東京の商業地区日本橋の小網町に並んでいる蔵の前に泊まっている、荷物を満載した荷物船の群。
この写真は、1873年(明治6年)に出来た鉄製の鎧橋の方に向かって撮影されているが、橋は画面に入っていない。撮影した人は、恐らく江戸時代の雰囲気を残したかったのだろう。
江戸の町が築かれる前、この辺りは海岸だった。しかし、この写真が撮られたころまでには海岸線は遥か遠くに押しやられ、日本橋は繁華な商取引の中心地となっていた。
日本橋は東京でも一番人口が集中している場所。東京の下町の中心地で、商人と職人が住んで働いていた。この辺りは堅実で保守的な気風があり、明治維新による近代化が定着するのは、近くの銀座より時間がかかった。

日本橋では、人々は働き者で商人は豊かになった。江戸時代の厳しい身分制度の下では豊かな商人も、この辺りの暗くて侘しい裏通りに押し込められていた多くの貧民層の人々と共に此処に住まわせられた。しかし明治維新でそのような制約がなくなるや否や、金持ちは東京でももっと住み心地の好い場所に移って行った。
その内に、商売でもより緑の多い場所が好まれるようになった。明治時代の終わりまでには、東京駅前の丸の内が次第に日本橋に取って代って東京の商取引の中心地となった。
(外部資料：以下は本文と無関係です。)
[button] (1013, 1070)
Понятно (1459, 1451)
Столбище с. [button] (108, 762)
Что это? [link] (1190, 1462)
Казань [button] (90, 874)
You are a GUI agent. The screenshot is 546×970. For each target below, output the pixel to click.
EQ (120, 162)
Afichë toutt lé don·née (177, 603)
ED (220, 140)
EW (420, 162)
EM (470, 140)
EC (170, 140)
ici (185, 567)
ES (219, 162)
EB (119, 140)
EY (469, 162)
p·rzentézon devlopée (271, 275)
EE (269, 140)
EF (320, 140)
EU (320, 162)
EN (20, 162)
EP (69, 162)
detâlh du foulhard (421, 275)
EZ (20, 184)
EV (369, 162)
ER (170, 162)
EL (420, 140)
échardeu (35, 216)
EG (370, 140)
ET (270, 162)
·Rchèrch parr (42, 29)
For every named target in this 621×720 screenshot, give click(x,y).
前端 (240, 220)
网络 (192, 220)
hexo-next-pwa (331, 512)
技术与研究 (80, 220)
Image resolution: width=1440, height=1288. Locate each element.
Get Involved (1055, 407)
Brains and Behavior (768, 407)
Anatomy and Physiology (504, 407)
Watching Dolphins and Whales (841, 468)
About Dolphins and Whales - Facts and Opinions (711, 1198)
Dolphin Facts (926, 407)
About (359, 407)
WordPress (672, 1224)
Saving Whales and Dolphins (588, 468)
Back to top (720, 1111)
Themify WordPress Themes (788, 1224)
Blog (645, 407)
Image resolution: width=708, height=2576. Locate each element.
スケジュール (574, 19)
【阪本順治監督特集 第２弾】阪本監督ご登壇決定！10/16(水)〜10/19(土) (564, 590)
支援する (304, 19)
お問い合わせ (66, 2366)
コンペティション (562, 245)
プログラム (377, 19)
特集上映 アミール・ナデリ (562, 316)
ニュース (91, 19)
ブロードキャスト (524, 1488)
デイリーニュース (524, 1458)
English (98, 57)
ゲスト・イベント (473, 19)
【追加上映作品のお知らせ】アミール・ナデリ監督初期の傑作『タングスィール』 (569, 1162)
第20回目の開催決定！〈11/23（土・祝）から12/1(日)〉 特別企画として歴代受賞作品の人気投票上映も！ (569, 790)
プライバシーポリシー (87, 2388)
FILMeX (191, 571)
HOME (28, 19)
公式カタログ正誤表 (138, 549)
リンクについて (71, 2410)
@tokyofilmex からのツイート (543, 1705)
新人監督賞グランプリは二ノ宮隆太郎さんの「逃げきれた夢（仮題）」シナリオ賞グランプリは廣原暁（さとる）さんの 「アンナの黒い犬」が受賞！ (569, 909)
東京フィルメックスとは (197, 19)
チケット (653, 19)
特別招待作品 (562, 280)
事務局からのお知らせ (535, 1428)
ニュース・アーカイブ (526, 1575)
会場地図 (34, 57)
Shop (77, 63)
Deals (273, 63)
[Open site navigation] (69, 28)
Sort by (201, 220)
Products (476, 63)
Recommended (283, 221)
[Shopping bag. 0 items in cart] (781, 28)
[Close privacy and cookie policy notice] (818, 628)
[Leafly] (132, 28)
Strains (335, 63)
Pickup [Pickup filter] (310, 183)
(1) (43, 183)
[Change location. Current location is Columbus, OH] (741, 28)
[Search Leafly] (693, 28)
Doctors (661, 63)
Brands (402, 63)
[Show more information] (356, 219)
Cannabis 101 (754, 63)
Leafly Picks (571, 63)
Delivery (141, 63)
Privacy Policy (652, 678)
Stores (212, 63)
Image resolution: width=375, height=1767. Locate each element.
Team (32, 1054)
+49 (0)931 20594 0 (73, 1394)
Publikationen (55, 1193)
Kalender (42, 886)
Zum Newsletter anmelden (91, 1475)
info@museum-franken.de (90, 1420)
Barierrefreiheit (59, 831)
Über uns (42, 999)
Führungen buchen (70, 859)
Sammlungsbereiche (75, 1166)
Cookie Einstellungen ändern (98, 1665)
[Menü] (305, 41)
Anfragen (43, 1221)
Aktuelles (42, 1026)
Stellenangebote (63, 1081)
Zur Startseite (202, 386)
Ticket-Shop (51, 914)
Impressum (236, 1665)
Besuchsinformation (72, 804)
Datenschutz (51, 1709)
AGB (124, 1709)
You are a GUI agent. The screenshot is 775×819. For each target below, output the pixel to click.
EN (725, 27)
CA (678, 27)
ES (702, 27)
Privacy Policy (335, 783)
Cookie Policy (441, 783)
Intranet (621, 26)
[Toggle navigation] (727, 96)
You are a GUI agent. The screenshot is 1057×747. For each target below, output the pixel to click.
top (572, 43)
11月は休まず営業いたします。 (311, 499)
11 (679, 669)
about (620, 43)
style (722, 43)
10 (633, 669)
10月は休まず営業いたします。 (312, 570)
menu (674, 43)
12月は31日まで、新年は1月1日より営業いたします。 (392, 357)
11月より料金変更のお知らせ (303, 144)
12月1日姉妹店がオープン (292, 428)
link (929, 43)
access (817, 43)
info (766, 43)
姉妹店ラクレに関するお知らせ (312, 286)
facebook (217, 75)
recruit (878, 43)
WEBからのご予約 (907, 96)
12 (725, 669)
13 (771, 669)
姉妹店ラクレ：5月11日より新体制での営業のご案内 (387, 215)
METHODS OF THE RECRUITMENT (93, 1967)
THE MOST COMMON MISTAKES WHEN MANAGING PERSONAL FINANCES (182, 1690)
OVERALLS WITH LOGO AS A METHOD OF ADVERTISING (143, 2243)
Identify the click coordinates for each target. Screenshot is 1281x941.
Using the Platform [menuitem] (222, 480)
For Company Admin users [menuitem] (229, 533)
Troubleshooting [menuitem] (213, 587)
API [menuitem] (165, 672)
しかしこの写真の頃は、そこまでは行っていない。日本橋の水路は日本全国から運ばれた重い荷物を満載した船で一杯で、日本橋川の岸は白壁の蔵が押し合うように建ち、依然として東京一の賑やかな水路だった。
日本では江戸時代馬の曳く車は使われず、明治時代になっても本格的には使われなかった。貨物は、人や牛が引く大きな荷車か、人や牛馬の背に担がれて運ばれた。その中でも、夫々特定の目的に応じて作られた色々な種類の船が多かった。東京の水路では、長くて底の浅い猪牙船、底の浅い高瀬舟、それに大型で人が漕ぐ伝馬船などが見られた。1
敵の攻撃を防ぐために、江戸の旧市街にはわざと螺旋状に濠、川や運河が張り巡らされていた。そのため舟運が最も有利な運送手段になった。江戸の開発初期に、河岸と呼ばれる荷下ろし場が作られて、蔵や市場がその周辺にできた。その中でも日本橋は最も重要な場所だった。ここから商品が全市に発送されたのである。
この蔵がある一帯は、この写真家を惹きつけただけでなく、何人かの有名な浮世絵師も惹きつけるユニークな外観を見せていた。歌川広重は、1857年に有名な江戸百景の中の「鎧の渡し」で小網町の本質を見事に捉えている。

残念なことに、日本橋の大部分はこの写真の蔵を含めて、1923年(大正12年)の関東大震災で破壊されてしまった。
脚注
1 日本の木造船文化に興味のある人には、青森のあおもり北のまほろば歴史館と、Douglas Brookのサイトをお薦めする。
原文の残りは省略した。